Lire aussi : Rapport de la CIASE : qu’est-ce que l’Église ?

Monsieur Sauvé, qui s’attendait à une contestation plus rapide venant de l’Église, ne s’attendait pas en revanche à une telle dénonciation de la part d’une partie éminente de ses membres. Contristé, il promet à l’Église un effet de boomerang. Monseigneur de Moulins-Beaufort, avec d’autres membres, ont depuis démissionné de l’Académie. La seule chose qui importante est celle-ci : ce contre rapport suffira-t-il à éteindre dans les esprits l’incendie des scandales pédophiles ? Comment ne pas avoir vu que la mise à mort de l’Église catholique fait partie de ce mouvement de déconstruction totale qui affecte l’Europe et, en premier, la France ?

Affaire Aupetit et la justice médiatique

À présent, « l’affaire Aupetit ». Une enquête du Point mise en ligne le 22 novembre discrédite l’archevêque de Paris dont on sait que la voix, s’il était fait cardinal, pèserait dans un futur conclave. Il ne revient pas de juger ici de la gestion maladroite de certaines affaires. Mais quelles qu’en soient les motivations, rien de tel qu’une « affaire de femme » – consentante ! – balancée sur la place publique pour le mettre à l’écart. Le magazinefait référence à un mail dont deux journalistes ont eu connaissance – à la faveur de l’anonymat – grâce à des proches de l’archevêque, mail que ces journalistes n’ont visiblement pas lu. Et nous non plus. Qu’importe ! Le scoop est lancé. Le buzz fait ses ravages. L’archevêque, désireux de préserver la paix de l’église, a présenté, au Pape, la remise de sa charge. Le pape a choisi de l’accepter. Un nouveau coup de boutoir vient d’être donné dans l’institution bimillénaire à abattre.

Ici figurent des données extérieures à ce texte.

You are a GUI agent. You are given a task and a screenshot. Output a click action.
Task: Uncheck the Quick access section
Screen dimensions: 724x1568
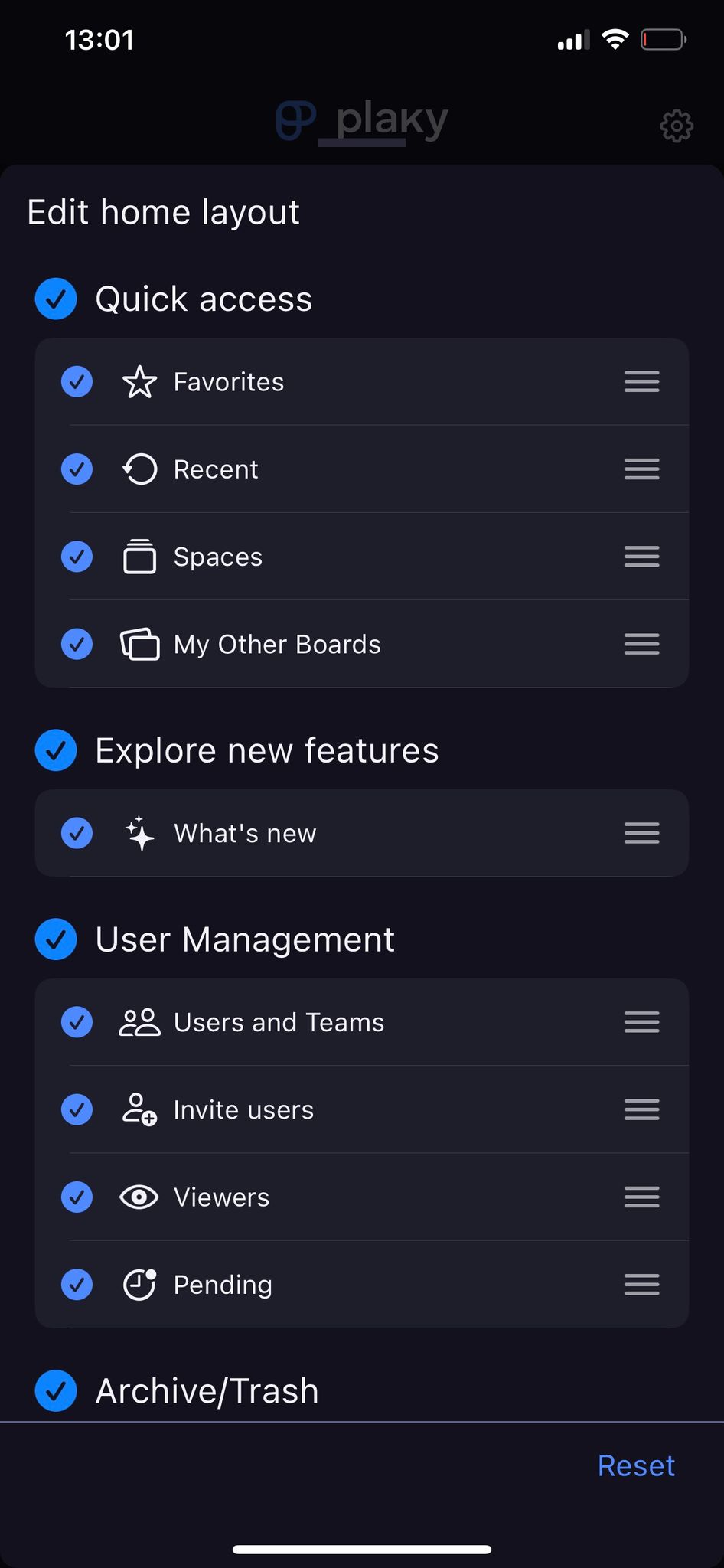(56, 299)
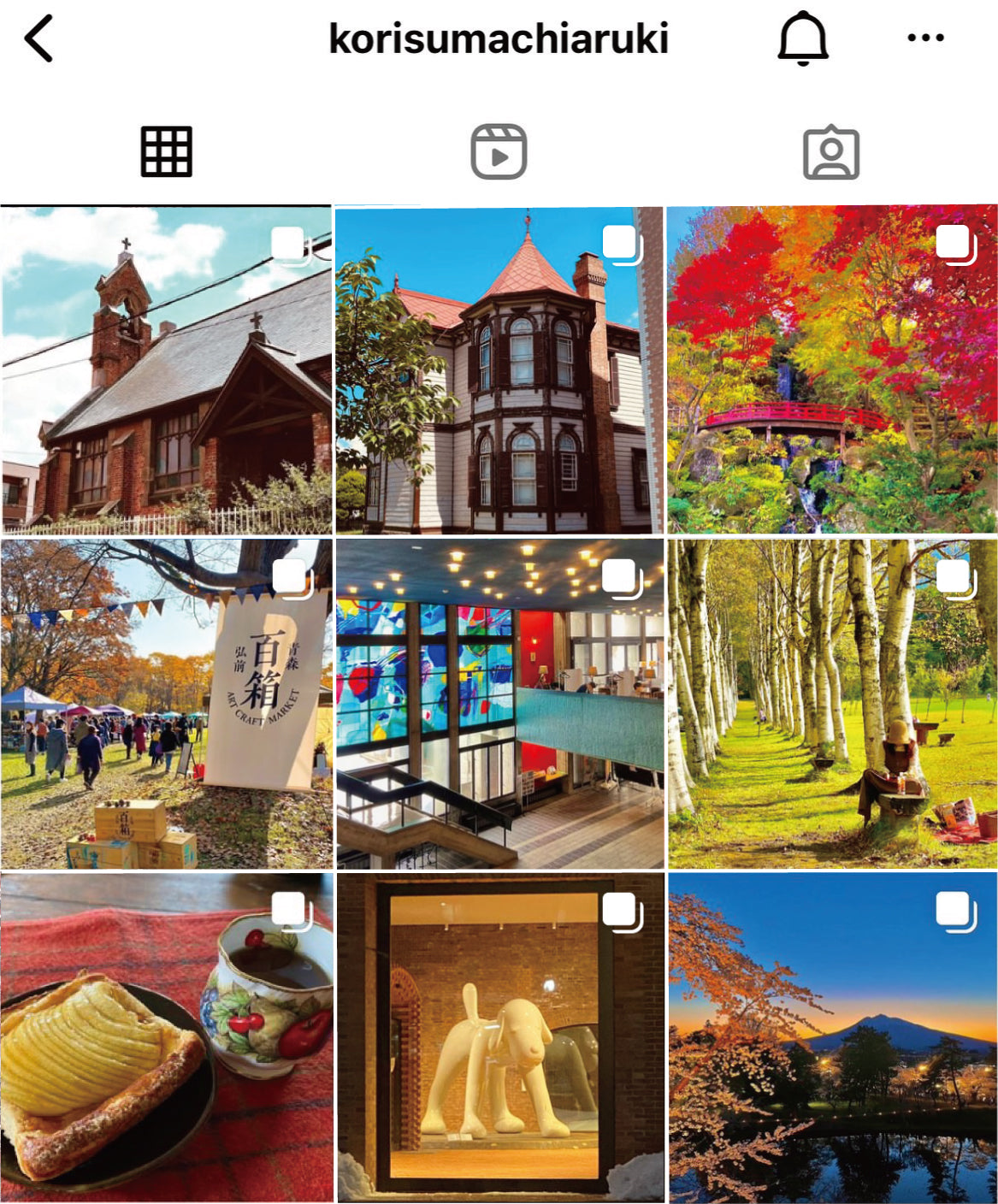Open the brick church post
Screen dimensions: 998x1204
coord(166,370)
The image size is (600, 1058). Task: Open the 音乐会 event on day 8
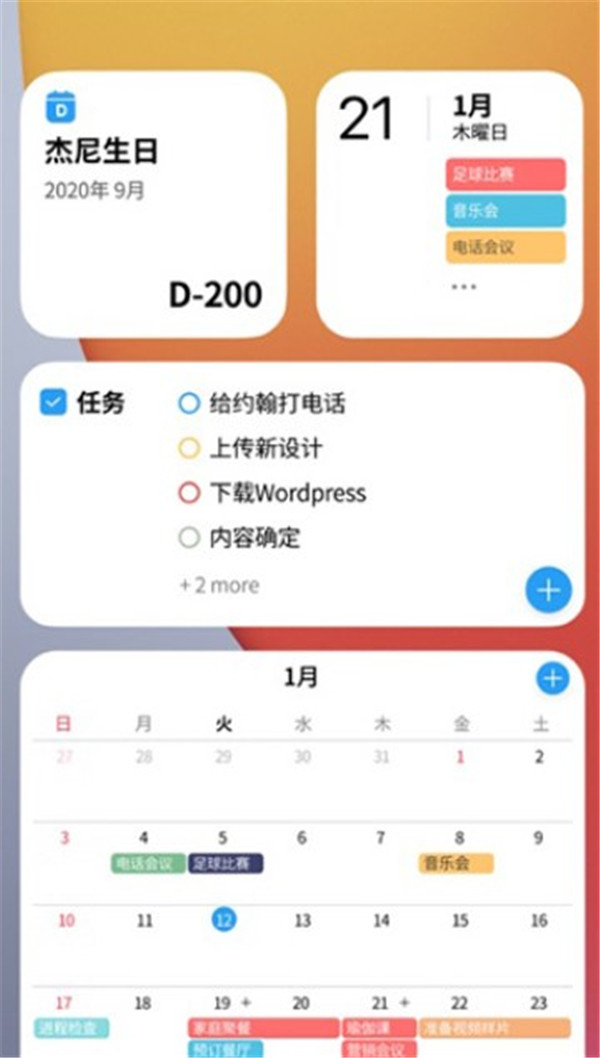(x=456, y=862)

Voilà bien là les vices « systémiques » à dénoncer. Aucune accusation sans preuve ne devrait être balancée sur la place publique. Le délai de prescription, sauf dans des cas prévus par la loi, devrait être respecté. Ne plus accepter l’anonymat d’une parole devrait être une règle.

Blaise Pascal avait raison de parler du vilain fond de l’homme : Figmentum malum.